EAE was of intermediate severity in mice fed excess iron. The differences between normal iron and high iron mice were of a more subtle nature than those between either group and the low iron group. The only marker of iron status that differed between the normal iron and high iron groups was the liver concentrations of iron, which showed that mice fed high amounts of iron had more liver iron than mice fed less iron. The mice fed high iron diets had less severe EAE than the normal iron group. The maximum EAE severity score was 3 in the high iron group vs. 5 in the normal iron group. Similarly, 29% of the normal iron mice developed severe EAE and were euthanized, whereas none of the high iron mice developed severe EAE. The data suggest that high levels of iron were associated with a reduction in the induction of CD4+ T cells.

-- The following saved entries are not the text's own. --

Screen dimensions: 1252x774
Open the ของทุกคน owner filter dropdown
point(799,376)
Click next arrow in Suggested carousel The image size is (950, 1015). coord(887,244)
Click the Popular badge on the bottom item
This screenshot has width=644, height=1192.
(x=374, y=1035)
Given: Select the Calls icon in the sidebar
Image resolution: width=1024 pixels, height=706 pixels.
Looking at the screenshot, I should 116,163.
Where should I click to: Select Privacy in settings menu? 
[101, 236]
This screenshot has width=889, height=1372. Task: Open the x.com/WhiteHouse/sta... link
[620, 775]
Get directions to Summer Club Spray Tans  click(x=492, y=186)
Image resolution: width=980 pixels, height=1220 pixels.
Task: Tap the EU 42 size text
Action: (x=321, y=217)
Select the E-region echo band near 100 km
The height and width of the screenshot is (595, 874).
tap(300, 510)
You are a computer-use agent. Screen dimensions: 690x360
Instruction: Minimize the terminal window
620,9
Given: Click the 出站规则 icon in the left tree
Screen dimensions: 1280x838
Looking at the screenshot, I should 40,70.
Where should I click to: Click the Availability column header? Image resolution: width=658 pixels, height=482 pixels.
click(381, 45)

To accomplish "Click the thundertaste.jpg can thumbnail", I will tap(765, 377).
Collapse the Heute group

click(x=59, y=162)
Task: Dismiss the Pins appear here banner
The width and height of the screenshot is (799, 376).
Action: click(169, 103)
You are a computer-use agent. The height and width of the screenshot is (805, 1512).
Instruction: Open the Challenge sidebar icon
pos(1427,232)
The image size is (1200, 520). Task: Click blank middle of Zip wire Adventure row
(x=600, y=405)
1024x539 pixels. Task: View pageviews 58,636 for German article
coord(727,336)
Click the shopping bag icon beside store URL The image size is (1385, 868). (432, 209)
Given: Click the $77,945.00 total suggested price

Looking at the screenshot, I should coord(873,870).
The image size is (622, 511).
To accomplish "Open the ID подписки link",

Lymphocytes from iron-deficient mice produced high levels of antigen-specific IL-2 compared with lymphocytes from normal iron or high iron mice. IL-2 production was measured 42 d after immunization with MBP and was associated with the failure of iron-deficient mice to develop EAE. IL-2 is a growth factor for T cells and in IL-2 deficient knockout (KO) mice, autoimmune disease develops (21). The autoimmune disease in IL-2 KO mice is due to an absence of regulatory T cells characterized by the presence of CD25 or the IL-2 receptor {alpha} (21). Iron-deficient mice may have a greater frequency of CD25+ T cells, which is associated with the protection of these mice from EAE. Future research should investigate the role of iron in the development of CD25+ regulatory T cells.

The INF-{gamma} response was significantly lower in lymphocytes from mice consuming high iron compared with the other two groups. Lymphocytes from all three groups of mice secreted high amounts of INF-{gamma}. There does not appear to be an obvious association between the INF-{gamma} response and the severity of EAE in these mice. Perhaps the timing of the analyses for INF-{gamma} was not optimal. Normal iron mice developed severe EAE; mice with severe EAE (score of 5) would not survive and were euthanized immediately. In addition, this model of EAE is characterized by periods of paralysis and then partial recovery. By 42 d postimmunization, the EAE disease severity had peaked and the mice had partially recovered. In fact, all of the remaining mice had only mild EAE at this time point (range of severity scores 0–2). The mice were kept for 42 d to determine whether the iron-deficient group would eventually develop EAE, but they did not.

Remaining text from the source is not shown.